A word-for-word copy of the line containing "Anistia (834, 1035)" and every following line to the end of the data below is all the answer should hold.

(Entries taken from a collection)
________________________________________
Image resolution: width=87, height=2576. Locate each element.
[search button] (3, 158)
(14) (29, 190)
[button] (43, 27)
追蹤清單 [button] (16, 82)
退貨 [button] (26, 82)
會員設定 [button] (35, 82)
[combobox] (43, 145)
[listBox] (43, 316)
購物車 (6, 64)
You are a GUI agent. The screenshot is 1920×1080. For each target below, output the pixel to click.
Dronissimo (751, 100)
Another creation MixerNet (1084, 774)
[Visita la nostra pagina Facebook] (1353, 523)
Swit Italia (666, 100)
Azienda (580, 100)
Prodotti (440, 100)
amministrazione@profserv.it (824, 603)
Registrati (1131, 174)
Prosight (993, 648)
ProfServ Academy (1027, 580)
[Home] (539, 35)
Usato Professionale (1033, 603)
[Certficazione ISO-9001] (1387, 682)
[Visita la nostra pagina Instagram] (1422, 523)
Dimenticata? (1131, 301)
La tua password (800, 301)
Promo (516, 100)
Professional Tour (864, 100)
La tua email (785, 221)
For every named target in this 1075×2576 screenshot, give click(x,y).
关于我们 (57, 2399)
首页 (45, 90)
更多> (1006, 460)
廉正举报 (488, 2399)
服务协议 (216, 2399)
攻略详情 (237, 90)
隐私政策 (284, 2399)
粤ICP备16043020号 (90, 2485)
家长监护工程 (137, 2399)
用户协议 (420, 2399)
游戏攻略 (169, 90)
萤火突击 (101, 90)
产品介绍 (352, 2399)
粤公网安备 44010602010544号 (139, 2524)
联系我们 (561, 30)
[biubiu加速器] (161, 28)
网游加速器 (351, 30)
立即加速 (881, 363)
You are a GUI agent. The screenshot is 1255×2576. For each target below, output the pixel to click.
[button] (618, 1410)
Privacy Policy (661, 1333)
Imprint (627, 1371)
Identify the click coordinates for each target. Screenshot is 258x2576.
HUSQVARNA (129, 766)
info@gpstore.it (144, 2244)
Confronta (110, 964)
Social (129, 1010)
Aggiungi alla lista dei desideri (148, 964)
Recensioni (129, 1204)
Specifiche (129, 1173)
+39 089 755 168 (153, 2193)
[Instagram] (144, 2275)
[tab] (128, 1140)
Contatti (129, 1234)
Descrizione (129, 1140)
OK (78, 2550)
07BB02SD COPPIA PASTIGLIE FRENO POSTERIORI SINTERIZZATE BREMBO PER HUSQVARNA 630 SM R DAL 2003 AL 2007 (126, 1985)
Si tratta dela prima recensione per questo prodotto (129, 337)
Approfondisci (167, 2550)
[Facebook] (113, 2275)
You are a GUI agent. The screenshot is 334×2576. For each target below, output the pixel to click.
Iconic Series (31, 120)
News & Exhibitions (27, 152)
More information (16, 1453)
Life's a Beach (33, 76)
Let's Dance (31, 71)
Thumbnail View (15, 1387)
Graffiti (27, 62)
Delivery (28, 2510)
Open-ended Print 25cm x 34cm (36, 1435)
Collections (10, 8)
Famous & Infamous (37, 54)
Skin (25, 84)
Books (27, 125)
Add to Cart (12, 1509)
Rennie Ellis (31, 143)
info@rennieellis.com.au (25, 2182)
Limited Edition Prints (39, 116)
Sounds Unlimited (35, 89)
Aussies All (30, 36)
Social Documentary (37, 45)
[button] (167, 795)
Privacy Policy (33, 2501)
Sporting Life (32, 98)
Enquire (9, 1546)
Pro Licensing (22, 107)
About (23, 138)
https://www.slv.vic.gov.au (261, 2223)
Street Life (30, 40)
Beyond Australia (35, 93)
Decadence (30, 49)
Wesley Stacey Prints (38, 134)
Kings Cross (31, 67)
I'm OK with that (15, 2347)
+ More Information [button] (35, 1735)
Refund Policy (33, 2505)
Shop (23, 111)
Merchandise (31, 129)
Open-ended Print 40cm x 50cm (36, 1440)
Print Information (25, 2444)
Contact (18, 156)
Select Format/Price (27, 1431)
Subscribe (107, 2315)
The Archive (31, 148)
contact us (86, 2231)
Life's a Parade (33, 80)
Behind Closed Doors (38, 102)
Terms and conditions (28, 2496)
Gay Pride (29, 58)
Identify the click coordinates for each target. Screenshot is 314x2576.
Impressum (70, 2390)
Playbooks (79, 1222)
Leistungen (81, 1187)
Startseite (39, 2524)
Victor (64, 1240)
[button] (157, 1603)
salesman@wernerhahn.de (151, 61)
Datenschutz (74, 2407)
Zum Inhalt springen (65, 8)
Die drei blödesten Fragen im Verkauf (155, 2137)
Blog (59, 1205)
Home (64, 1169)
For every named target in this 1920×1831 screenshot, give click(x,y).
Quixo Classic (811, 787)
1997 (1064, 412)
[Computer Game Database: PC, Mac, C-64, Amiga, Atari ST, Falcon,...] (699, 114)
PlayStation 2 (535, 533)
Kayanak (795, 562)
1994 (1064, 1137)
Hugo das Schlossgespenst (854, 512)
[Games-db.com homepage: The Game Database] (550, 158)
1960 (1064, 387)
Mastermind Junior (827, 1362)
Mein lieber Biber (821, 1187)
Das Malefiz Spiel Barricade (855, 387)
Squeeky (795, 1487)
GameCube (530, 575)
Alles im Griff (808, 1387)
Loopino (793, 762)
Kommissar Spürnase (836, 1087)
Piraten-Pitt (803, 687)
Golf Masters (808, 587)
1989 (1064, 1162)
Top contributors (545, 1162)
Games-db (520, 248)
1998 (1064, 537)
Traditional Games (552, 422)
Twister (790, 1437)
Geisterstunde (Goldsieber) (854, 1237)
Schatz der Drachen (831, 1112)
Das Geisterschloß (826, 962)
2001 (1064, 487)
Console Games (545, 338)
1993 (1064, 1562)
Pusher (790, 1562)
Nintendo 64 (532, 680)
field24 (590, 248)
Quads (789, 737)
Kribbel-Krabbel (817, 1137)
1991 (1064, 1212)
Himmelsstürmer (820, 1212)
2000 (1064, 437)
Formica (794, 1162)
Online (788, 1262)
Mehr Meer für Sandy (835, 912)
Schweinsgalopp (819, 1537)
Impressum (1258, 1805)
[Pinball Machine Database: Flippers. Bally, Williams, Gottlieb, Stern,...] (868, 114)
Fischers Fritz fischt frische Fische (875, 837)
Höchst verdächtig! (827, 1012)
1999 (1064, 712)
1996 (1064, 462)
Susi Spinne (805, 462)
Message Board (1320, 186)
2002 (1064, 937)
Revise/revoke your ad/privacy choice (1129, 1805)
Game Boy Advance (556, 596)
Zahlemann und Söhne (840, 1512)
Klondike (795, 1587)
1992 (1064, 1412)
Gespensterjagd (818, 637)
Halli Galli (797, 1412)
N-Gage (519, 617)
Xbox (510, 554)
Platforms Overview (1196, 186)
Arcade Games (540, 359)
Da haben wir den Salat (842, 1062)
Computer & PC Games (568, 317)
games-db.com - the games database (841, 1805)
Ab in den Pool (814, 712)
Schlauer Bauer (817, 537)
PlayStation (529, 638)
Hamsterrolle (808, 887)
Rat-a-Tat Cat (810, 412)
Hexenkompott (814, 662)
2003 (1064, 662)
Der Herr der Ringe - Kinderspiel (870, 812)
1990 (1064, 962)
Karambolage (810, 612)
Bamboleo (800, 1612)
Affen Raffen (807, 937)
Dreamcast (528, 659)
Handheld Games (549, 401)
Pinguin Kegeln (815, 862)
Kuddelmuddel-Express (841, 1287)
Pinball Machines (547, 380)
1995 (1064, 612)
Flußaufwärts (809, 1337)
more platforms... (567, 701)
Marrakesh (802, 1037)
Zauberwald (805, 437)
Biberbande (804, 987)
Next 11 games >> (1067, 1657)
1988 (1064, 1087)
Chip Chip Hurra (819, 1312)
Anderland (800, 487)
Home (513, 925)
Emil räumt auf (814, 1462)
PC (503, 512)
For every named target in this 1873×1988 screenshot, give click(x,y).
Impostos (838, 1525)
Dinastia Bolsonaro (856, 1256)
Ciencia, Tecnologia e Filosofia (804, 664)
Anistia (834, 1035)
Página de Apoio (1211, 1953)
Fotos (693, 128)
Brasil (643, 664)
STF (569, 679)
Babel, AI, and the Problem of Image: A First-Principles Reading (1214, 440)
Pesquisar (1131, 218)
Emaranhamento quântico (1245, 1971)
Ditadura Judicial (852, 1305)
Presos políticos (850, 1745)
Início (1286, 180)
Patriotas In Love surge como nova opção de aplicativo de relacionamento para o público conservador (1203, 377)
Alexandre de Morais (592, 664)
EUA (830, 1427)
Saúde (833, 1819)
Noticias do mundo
________________________________________
=== Answer to the exercise ===
Anistia (834, 1035)
Página de Apoio (1211, 1953)
Fotos (693, 128)
Brasil (643, 664)
STF (569, 679)
Babel, AI, and the Problem of Image: A First-Principles Reading (1214, 440)
Pesquisar (1131, 218)
Emaranhamento quântico (1245, 1971)
Ditadura Judicial (852, 1305)
Presos políticos (850, 1745)
Início (1286, 180)
Patriotas In Love surge como nova opção de aplicativo de relacionamento para o público conservador (1203, 377)
Alexandre de Morais (592, 664)
EUA (830, 1427)
Saúde (833, 1819)
Noticias do mundo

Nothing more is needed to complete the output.